Archifar Dosage/Direction for Use

Adults: The dosage and duration of therapy shall be established depending on type and severity of infection and the condition of the patient. The recommended daily dosage is as follows: 500 mg IV every 8 hrs in the treatment of pneumonia, UTI, gynaecological infections eg, endometritis, skin and skin structure infections.
Nosocomial Pneumonias, Peritonitis, Presumed Infections in Neutropenic Patients, Septicaemia: 1 g IV every 8 hrs.
Meningitis: Recommended Dose: 2 g every 8 hrs.
Infections Known or Suspected to be Caused by Pseudomonas aeruginosa: 1 g 3 times daily (or every 8 hrs) or higher is recommended.
There is limited safety data available to support a dose of >2 g 3 times daily (or every 8 hrs).
Children: Infections Known or Suspected to be Caused by Pseudomonas aeruginosa: Recommended Dose: Dose of up to 40 mg/kg 3 times daily (or every 8 hrs).
Regular sensitivity testing is recommended when treating Pseudomonas aeruginosa infection.
Children >3 months and up to 12 years: Recommended Dose: 10-20 mg/kg every 8 hrs depending on type and severity of infection, susceptibility of the pathogen and the condition of the patient.
Children >50 kg: Adult dosage should be used.
Meningitis: Recommended Dose: 40 mg/kg every 8 hrs.
There is no experience in children with renal impairment.
Elderly: No dosage adjustment is required for the elderly with normal renal function or creatinine clearance values >50 mL/min.
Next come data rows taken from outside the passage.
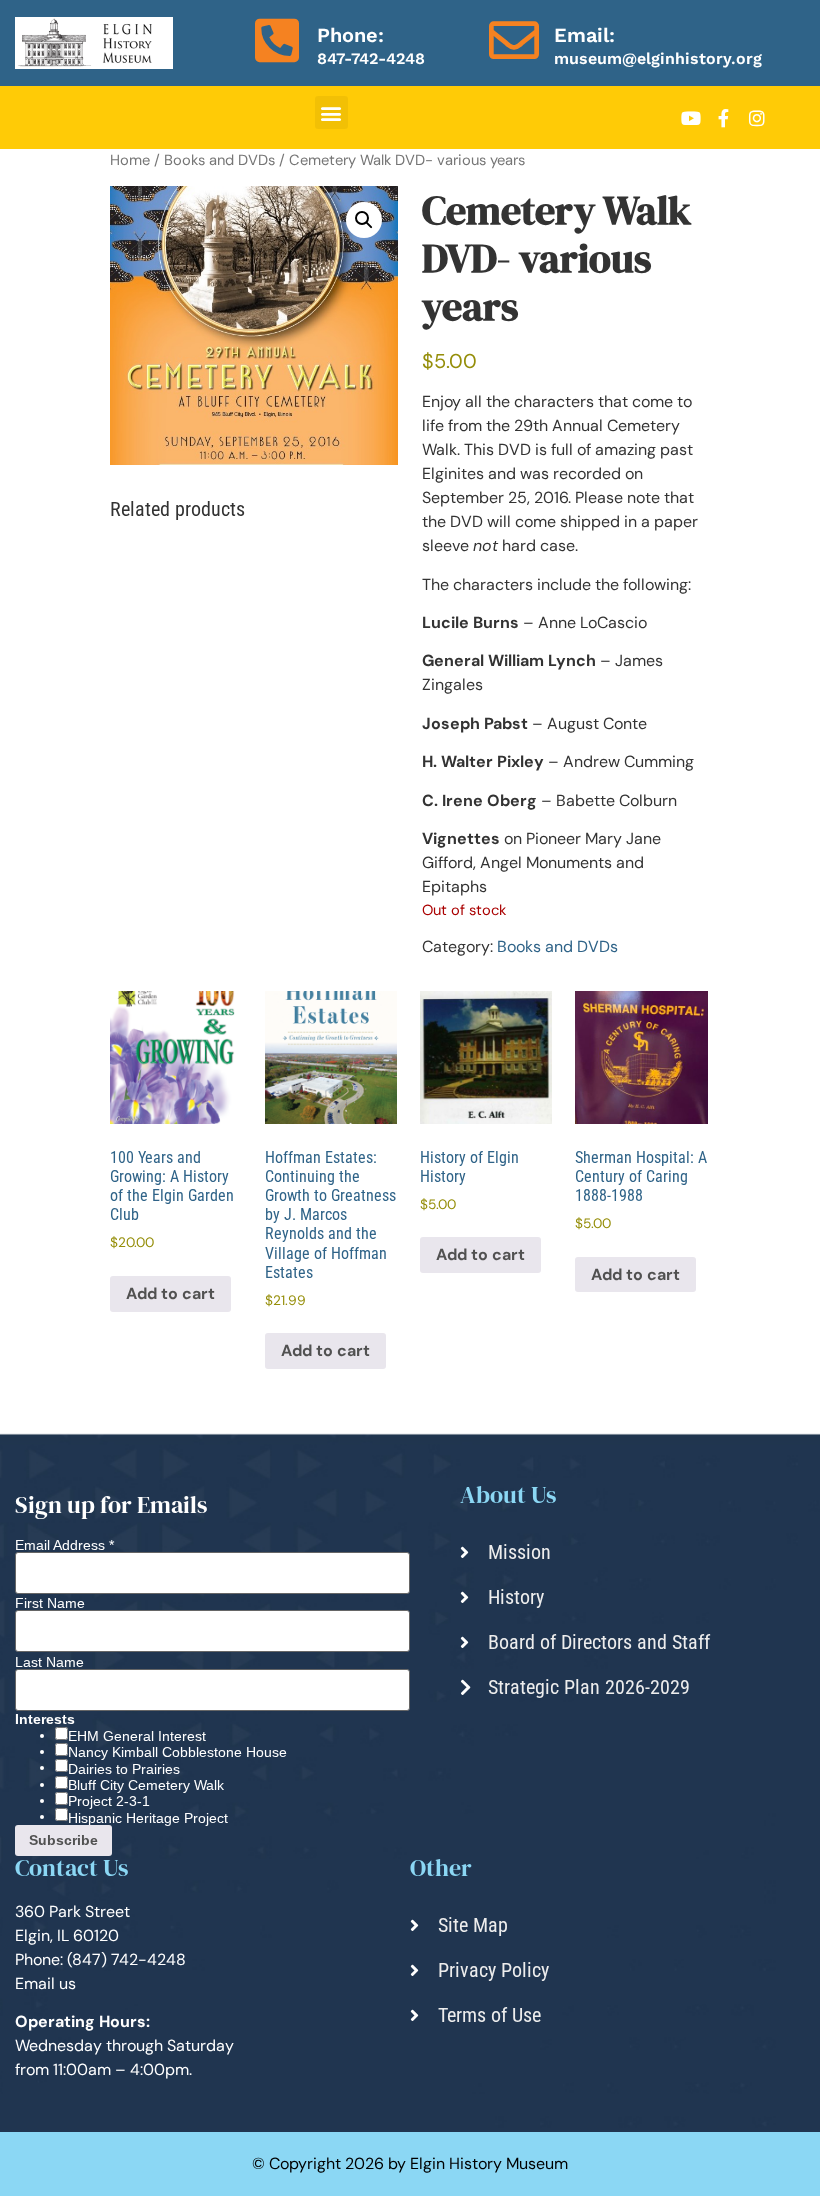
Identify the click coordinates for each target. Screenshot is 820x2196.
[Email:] (514, 40)
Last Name (49, 1662)
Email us (45, 1983)
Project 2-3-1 (109, 1801)
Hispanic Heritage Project (148, 1818)
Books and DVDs (219, 160)
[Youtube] (691, 118)
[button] (331, 112)
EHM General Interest (137, 1736)
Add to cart (170, 1293)
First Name (50, 1603)
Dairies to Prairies (124, 1769)
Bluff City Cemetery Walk (146, 1785)
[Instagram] (757, 118)
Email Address (64, 1545)
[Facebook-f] (724, 118)
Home (130, 160)
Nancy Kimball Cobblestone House (177, 1752)
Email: (584, 35)
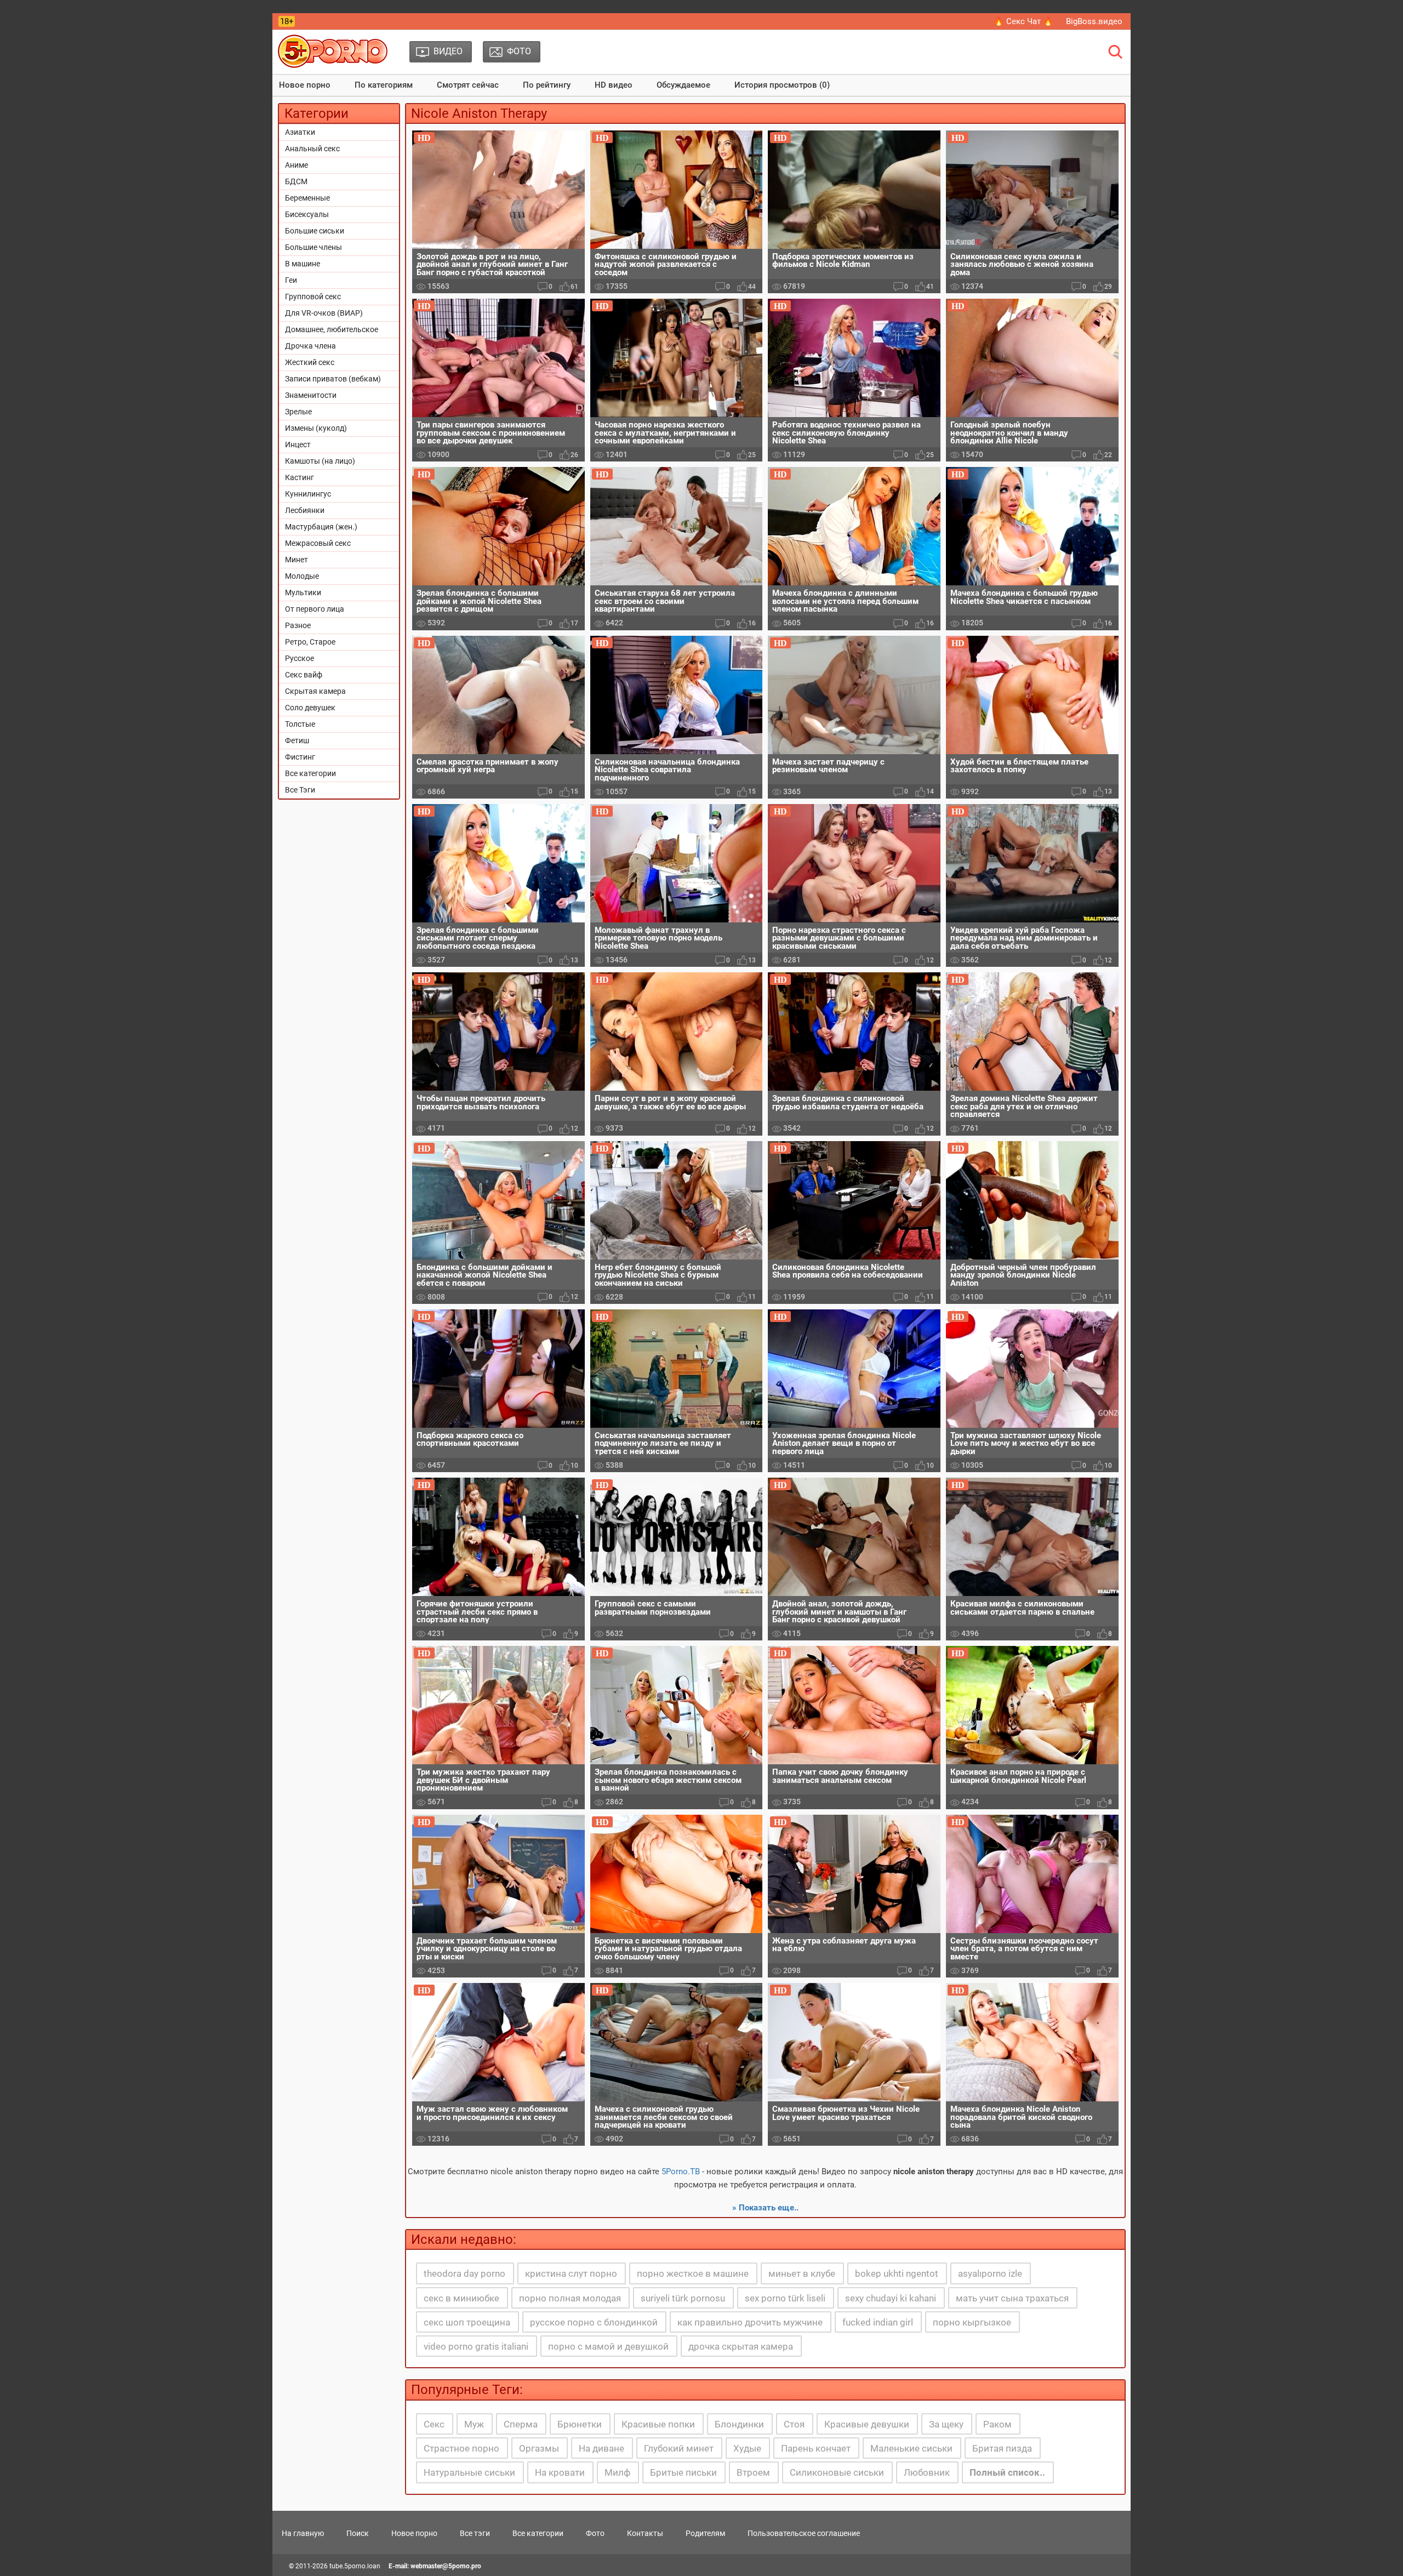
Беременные (307, 197)
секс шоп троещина (467, 2322)
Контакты (645, 2533)
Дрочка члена (310, 345)
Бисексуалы (307, 214)
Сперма (521, 2424)
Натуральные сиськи (469, 2472)
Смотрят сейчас (468, 85)
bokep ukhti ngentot (896, 2273)
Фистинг (300, 757)
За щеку (946, 2424)
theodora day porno (464, 2273)
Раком (997, 2424)
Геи (291, 280)
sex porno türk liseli (785, 2298)
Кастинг (299, 477)
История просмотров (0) (782, 85)
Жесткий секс (309, 362)
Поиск (357, 2533)
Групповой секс (313, 296)
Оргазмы (539, 2448)
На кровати (560, 2472)
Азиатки (300, 132)
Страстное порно (461, 2448)
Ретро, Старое (310, 641)
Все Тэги (300, 789)
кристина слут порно (571, 2273)
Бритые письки (683, 2472)
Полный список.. (1007, 2472)
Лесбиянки (304, 510)
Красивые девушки (866, 2424)
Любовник (927, 2472)
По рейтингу (547, 85)
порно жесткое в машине (693, 2273)
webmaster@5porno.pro (445, 2566)
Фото (595, 2533)
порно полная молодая (570, 2298)
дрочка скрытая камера (740, 2346)
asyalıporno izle (990, 2273)
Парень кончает (816, 2448)
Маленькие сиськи (911, 2448)
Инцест (298, 444)
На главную (303, 2533)
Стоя (794, 2424)
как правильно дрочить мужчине (750, 2322)
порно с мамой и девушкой (608, 2346)
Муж (474, 2424)
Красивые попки (658, 2424)
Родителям (705, 2533)
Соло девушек (310, 707)
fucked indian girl (877, 2322)
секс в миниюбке (461, 2298)
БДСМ (296, 181)
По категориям (384, 85)
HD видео (613, 85)
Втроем (753, 2472)
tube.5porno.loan (354, 2566)
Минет (296, 559)
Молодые (302, 576)
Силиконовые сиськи (837, 2472)
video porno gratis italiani (476, 2346)
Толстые (300, 724)
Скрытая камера (315, 691)
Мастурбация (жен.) (321, 526)
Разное (298, 625)
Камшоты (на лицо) (320, 461)
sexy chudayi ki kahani (890, 2298)
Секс (434, 2424)
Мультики (303, 592)
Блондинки (739, 2424)
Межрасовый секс (318, 543)
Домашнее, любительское (331, 329)
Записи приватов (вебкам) (333, 378)
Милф (617, 2472)
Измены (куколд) (316, 428)
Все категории (310, 773)
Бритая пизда (1002, 2448)
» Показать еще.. (765, 2208)
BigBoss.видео (1094, 21)
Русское (299, 658)
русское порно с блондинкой (594, 2322)
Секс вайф (303, 674)
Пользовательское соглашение (804, 2533)
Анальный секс (312, 148)
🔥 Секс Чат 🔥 (1023, 21)
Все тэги (475, 2533)
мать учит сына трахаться (1012, 2298)
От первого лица (314, 609)
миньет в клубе (801, 2273)
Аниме (296, 165)
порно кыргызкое (972, 2322)
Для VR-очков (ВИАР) (324, 313)
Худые (747, 2448)
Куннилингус (308, 493)
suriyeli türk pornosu (683, 2298)
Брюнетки (579, 2424)
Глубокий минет (679, 2448)
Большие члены (313, 247)
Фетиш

Impaired Renal Function: Dosage should be reduced in patients with creatinine clearance (CrCl) <51 mL/min, as scheduled as follows: CrCl 26-50 mL/min: 1-unit dose every 12 hrs, CrCl 10-25 mL/min: ½-unit dose every 12 hrs and CrCl <10 mL/min: ½-unit dose every 24 hrs (based on unit doses of 500 mg).
Meropenem is cleared by haemodialysis and hemofiltration; if continued treatment with Archifar is necessary, it is recommended that the unit dose (based on the type and severity of infection) is administered at the completion of the haemodialysis procedure to restore therapeutically effective plasma concentrations.
There is no experience with the use of meropenem in patients under peritoneal dialysis.
Hepatic Insufficiency: No dosage adjustment is necessary in patients with hepatic insufficiency (see Precautions).
Administration: Archifar can be given as an IV bolus injection over approximately 5 min or by IV infusion over approximately 15-30 min using the specific available presentations.
There is limited safety data available to support the administration of a 40 mg/kg bolus dose.
There is limited safety data available to support the administration of a 2 g bolus dose.
Archifar to be used for bolus IV injection should be constituted with sterile water for injection (5 mL/250 mg meropenem). This provides an approximate concentration of 50 mg/mL.
Archifar for IV infusion may be constituted with compatible infusion fluids (see Interactions and Cautions for Usage).